High blood sugars damage and clog small blood vessels, and if organs, including the eye, heart, kidney and sex organs, do not get blood, the various organs can’t work properly and problems occur.
Risk factors to know
It’s important to know the risk factors associated with this disease. Family history of diabetes, being overweight (especially with belly fat), and inactivity are all serious risk factors. In addition, women have two other factors that can work against them: having diabetes during pregnancy and menopause.
Menopause increases the risk by causing insulin resistance, and menopause can also make things worse by causing poor sleep from night sweats. The cycle continues because poor sleep makes it more difficult to have the energy to exercise and make good food choices. Menopause can definitely wreak havoc for women and diabetes.
I see many menopausal women in my office each year, and so many of them tell me about their struggle with weight. I remember one patient in particular I’ll call Sue.
Sue came to see me for heavy bleeding around the time her menopause had started. We did an ultrasound, which showed a thick uterine lining, so I scheduled a dilation and curettage.
During her exam, I also asked her what was the No. 1 struggle in her life.
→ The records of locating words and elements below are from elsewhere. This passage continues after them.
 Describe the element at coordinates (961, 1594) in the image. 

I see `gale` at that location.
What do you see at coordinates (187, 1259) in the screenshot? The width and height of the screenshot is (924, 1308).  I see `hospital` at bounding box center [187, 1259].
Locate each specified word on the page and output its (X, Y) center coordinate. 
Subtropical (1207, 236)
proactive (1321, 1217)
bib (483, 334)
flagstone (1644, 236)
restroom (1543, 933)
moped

She started crying and told me her weight was her biggest struggle. Over the years, she had managed to keep her weight at a “tolerable” level, but in the past six months (around the time she started menopause), her weight continued to climb and she was giving up.
I couldn’t let Sue leave my office without trying to see what she could change to help with her weight struggle. We went through her diet, and she mentioned that she was avoiding carbs most of the day. She would eat some protein throughout the day and try to starve herself by eating little else.
By the time she began preparing dinner, she was extremely hungry and tired. As a result, she would eat the same meal she had just made for her family—some type of meat and a potato or pasta.
Even though Sue limited her portions throughout most of the day, she was actually causing herself to put on more weight. Her body was so hungry that whatever food was being consumed was being pushed into belly fat. Sue was surprised to learn she was making it worse, but I helped her develop a simple and easy plan to incorporate complex carbs into her diet.
By the time I saw her for her dilation and curettage several weeks later, she was feeling better, had more energy, and had lost six pounds for the first time in years.
It’s important for all of us to know as much as we can about diabetes in order to avoid falling victim to this disease.
Knowing the risk factors plus ways to avoid diabetes (exercise and diet) are imperative.